= Work item =
Only the lines from the top of the data through the line containing "Given: Tap the back arrow icon" should be duplicated, exactly as they appear.

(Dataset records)
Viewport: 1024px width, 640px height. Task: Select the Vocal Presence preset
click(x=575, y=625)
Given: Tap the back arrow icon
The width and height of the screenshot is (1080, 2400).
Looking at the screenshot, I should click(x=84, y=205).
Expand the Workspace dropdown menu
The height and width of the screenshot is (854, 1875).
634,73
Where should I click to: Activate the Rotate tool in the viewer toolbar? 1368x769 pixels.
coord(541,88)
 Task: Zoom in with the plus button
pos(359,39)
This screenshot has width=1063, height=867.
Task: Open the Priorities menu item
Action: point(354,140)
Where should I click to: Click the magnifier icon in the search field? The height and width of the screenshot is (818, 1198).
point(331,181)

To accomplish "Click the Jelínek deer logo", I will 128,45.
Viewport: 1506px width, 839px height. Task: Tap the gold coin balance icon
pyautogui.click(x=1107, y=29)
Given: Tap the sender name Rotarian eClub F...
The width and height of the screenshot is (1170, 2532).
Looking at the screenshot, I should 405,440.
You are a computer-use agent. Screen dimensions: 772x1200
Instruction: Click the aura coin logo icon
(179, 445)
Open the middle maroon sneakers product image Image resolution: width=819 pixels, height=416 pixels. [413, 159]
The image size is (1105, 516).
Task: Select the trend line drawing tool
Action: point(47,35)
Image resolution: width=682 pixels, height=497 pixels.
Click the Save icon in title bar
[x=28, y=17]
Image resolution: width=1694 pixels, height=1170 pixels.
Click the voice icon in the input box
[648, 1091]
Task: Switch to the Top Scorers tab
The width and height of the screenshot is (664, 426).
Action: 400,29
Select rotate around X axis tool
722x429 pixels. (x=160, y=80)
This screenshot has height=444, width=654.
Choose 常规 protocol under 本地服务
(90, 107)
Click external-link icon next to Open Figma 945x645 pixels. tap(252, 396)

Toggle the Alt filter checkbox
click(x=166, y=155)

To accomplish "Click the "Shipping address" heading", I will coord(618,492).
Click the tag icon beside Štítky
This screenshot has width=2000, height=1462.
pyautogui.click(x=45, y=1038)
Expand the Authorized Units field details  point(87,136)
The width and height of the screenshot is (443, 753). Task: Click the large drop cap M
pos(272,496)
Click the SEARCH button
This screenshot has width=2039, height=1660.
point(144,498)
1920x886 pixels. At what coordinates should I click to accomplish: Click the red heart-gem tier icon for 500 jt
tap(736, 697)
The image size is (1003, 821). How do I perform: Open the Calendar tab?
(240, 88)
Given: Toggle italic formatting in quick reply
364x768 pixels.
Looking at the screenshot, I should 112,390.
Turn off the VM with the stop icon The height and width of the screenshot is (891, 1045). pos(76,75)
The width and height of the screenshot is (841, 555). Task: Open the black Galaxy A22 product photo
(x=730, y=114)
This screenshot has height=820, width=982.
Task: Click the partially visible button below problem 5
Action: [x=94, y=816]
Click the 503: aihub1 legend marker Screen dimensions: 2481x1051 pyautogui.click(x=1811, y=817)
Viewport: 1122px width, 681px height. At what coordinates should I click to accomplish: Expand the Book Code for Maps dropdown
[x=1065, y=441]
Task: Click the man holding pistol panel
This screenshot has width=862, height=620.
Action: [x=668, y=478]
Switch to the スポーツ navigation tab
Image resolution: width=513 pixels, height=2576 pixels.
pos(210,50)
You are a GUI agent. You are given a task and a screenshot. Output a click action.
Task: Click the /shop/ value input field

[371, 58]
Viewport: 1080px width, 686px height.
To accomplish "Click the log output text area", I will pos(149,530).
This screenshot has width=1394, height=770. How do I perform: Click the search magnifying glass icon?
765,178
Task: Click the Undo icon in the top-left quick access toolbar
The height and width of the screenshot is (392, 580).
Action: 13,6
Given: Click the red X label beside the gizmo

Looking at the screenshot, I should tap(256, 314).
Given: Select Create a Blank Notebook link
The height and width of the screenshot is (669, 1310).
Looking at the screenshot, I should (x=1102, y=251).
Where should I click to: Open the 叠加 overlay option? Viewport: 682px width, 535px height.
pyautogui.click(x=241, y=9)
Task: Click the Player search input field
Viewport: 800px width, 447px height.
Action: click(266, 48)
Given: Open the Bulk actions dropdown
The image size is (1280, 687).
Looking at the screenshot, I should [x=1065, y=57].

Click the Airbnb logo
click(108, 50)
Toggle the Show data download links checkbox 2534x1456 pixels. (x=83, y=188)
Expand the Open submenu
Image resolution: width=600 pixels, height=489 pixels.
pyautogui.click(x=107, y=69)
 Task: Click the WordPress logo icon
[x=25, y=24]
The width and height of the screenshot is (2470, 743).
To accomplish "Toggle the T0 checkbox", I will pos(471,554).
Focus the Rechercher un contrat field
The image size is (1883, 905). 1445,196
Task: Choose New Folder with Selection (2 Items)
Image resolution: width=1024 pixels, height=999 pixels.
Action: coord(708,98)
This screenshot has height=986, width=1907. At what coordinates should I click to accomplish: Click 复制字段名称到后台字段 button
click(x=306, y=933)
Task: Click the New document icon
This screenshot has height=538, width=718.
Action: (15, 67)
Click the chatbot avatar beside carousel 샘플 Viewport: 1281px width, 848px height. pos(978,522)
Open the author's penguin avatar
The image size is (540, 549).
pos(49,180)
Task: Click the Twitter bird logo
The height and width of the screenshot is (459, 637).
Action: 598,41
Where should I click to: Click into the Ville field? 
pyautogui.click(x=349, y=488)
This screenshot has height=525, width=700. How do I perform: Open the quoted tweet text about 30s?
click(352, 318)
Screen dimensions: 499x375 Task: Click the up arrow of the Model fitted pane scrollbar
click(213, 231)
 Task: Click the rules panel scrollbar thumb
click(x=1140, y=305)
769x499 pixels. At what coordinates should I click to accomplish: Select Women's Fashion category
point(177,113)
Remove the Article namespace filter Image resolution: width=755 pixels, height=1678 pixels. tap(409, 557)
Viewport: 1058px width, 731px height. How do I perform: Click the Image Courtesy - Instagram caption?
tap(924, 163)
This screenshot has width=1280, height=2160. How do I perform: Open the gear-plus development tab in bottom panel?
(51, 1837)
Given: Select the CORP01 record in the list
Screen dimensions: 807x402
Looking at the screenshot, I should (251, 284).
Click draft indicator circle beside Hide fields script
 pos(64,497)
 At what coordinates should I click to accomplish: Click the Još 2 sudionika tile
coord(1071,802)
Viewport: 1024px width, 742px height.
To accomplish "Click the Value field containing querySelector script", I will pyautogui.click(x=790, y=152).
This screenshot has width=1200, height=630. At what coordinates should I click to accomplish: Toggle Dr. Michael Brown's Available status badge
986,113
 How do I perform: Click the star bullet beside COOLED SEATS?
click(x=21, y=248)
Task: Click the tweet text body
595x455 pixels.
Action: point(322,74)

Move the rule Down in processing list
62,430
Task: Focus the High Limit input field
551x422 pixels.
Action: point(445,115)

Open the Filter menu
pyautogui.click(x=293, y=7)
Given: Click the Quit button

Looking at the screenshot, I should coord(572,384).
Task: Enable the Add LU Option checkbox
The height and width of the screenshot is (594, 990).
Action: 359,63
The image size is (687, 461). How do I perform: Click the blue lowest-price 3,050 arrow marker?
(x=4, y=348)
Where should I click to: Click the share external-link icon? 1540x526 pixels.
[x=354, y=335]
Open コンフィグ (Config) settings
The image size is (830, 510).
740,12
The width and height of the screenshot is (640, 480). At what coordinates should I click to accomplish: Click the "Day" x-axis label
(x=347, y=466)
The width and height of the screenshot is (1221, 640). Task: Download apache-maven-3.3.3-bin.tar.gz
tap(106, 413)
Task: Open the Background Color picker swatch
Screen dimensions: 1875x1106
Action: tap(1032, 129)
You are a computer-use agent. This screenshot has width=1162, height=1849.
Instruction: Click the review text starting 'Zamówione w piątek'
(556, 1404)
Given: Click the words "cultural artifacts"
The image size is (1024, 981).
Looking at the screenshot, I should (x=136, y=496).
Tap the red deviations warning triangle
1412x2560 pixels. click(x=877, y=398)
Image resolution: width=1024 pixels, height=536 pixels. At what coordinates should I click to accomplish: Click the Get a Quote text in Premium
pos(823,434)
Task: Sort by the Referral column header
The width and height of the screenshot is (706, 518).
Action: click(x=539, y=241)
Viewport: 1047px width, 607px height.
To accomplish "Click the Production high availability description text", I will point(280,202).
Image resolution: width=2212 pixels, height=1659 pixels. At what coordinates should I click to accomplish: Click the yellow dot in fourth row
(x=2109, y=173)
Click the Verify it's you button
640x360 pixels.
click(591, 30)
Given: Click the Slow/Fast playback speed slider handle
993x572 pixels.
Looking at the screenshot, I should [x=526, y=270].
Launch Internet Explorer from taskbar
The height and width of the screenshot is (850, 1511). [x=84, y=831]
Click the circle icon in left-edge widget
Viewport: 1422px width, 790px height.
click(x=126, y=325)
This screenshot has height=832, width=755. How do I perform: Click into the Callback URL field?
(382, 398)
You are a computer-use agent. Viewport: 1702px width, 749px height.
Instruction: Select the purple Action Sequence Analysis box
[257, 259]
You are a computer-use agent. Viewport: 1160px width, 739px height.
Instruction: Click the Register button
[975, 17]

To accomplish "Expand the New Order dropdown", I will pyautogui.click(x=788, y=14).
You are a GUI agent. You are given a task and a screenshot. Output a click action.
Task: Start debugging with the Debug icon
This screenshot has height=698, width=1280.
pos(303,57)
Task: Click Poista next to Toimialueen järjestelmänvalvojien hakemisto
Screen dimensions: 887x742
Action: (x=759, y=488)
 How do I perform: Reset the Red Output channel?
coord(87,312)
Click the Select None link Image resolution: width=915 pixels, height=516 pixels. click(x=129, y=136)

= Task answer =
Viewport: 1024px width, 640px height. Task: Select the Vocal Presence preset
click(x=575, y=625)
Given: Tap the back arrow icon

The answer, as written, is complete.